#### TEXTE À LIRE
Les investisseurs se sont détournés des émergents. Difficile aujourd’hui de justifier leurs valorisations, qui présentent de belles opportunités.
2018 est derrière nous, enfin. Pour les investisseurs dans les pays émergents, il est temps de considérer l’avenir immédiat. Et s’il faut jeter un coup d’œil dans le rétroviseur pour appréhender cette année, mieux vaut alors se retourner vers 2016 que 2018. L’année dernière a été semée d’embûches, ce qui a amené les investisseurs à réagir de manière épidermique. Ils ont vendu massivement les marchés émergents avec pour conséquence de faire baisser les évaluations de nombreux secteurs de cette classe d’actifs à des niveaux injustifiables. Qu’en sera-t-il demain?
En réalité, 2019 ressemble beaucoup à 2016. L’année s’ouvrait également sur des terres inconnues. Les incertitudes s’étaient accumulées durant 2015. L’économie chinoise était en souffrance et les foyers de dissension nombreux dans le monde. Tout comme aujourd’hui, les relations commerciales étaient tendues et les exportations chinoises reculaient rapidement. Les tensions géopolitiques étaient à leur paroxysme, notamment entre la Russie et l’Ukraine.
Les marchés boursiers émergents avaient terminé 2015 sur une baisse de 24,2% depuis leur plus haut. En 2018, le recul a été presque identique, soit 24,4%. Les marchés développés durant ces périodes ont moins souffert. Ces réactions asymétriques et excessives ont fait baisser les évaluations relatives des marchés émergents à des niveaux proches de ceux atteints lors des crises majeures précédentes. Compte tenu de l’évolution des fondamentaux, les évaluations actuelles deviennent de plus en plus attrayantes. Cette situation est particulièrement visible dans le secteur de la technologie. Les évaluations y sont inférieures à la moyenne des trois crises majeures passées des marchés émergents (1997-1998, 2001-2002 et 2008-2009).

#### DONNÉES FOURNIES
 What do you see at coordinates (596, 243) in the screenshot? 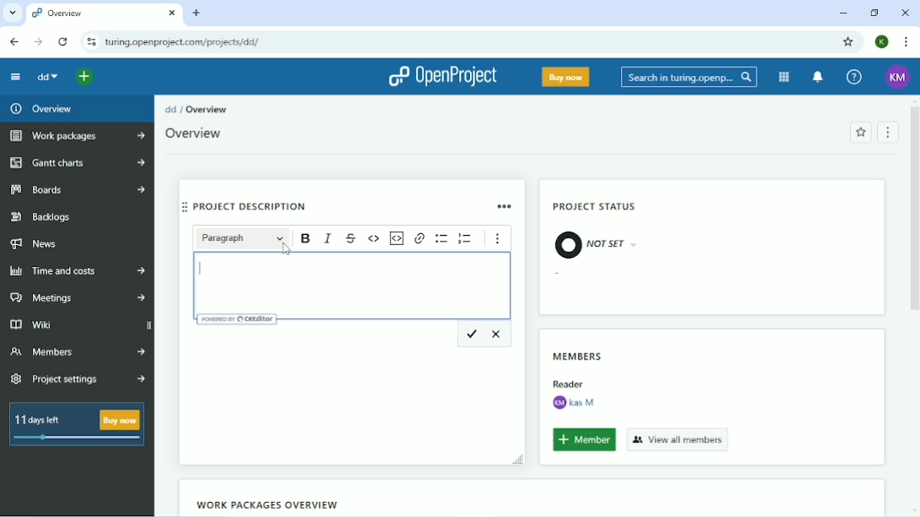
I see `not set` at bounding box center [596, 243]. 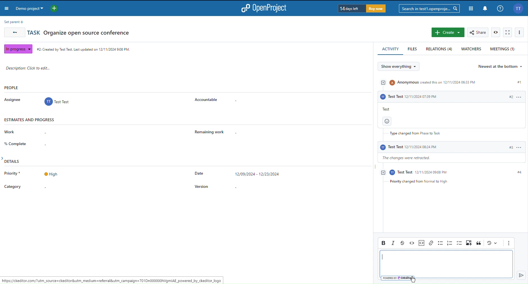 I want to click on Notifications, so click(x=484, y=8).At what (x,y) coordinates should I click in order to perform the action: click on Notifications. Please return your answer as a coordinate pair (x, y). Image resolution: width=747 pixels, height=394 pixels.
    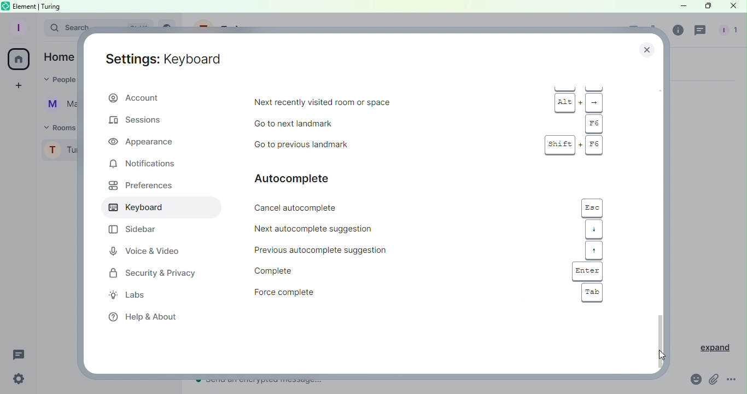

#### À FAIRE
[1] Pour chaque affirmation, indique si elle concorde avec le texte à lire en répondant oui ou non, et cite les mots décisifs du texte : (a) En 2018, les marchés boursiers émergents ont reculé de 24,4 %. (b) Les marchés développés ont davantage souffert que les marchés émergents durant ces périodes. (c) Le texte rapproche surtout 2019 de l'année 2018.
[2] Recopie le passage du texte à lire de « 2018 est derrière » à « Qu’en sera-t-il demain? » en changeant « massivement » en « en masse ».
Les données n'ont aucun rapport avec le texte à lire.

#### RÉPONSES CI-DESSOUS
[1]
(a) Oui : « En 2018, le recul a été presque identique, soit 24,4%. »
(b) Non : « Les marchés développés durant ces périodes ont moins souffert. »
(c) Non : « En réalité, 2019 ressemble beaucoup à 2016. »

[2]
2018 est derrière nous, enfin. Pour les investisseurs dans les pays émergents, il est temps de considérer l’avenir immédiat. Et s’il faut jeter un coup d’œil dans le rétroviseur pour appréhender cette année, mieux vaut alors se retourner vers 2016 que 2018. L’année dernière a été semée d’embûches, ce qui a amené les investisseurs à réagir de manière épidermique. Ils ont vendu en masse les marchés émergents avec pour conséquence de faire baisser les évaluations de nombreux secteurs de cette classe d’actifs à des niveaux injustifiables. Qu’en sera-t-il demain?